For practice: six implants for a fixed full-arch remains a defensible default (72.6% is plurality, not nothing), CBCT is about as settled as this field gets, and four implants for a maxillary overdenture has expert majority support and systematic review data behind it. Beyond those anchors, many choices clinicians treat as received wisdom are simply well-practised preferences. The consensus ran out somewhere between the graft and the prosthesis.
Dr Samuel Rosehill is a general dentist with a prosthodontic focus, practising at Ethical Dental in Coffs Harbour, NSW. He holds a BDSc (Hons) from the University of Queensland, an MBA, an MMktg, and an MClinDent in Fixed & Removable Prosthodontics (Distinction) from King’s College London.
Clinical Relevance
A panel of 117 international implant experts reached strong consensus (> 95%) on no clinical variable relating to implant number, timing, or loading for the fixed edentulous maxilla.
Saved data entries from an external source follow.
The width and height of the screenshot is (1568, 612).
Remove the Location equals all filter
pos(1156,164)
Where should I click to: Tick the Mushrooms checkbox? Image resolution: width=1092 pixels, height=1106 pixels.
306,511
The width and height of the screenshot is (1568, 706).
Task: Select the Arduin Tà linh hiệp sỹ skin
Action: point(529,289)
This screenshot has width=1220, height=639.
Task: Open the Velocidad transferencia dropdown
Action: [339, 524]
Regular consensus (> 75%) was reached on only four items: always using CBCT for planning, the first molar as the preferred distal implant site, lab-fabricated acrylic provisionals, and four implants for a removable maxillary overdenture. Six implants remained the plurality preference (72.6%) for a full-arch fixed prosthesis, but this did not reach strong consensus. Clinicians should continue to individualise treatment plans rather than assume any single protocol has expert backing.
Disclosure: The author has no financial conflicts of interest related to the products or topics discussed in this review. This is an independent summary prepared for educational purposes.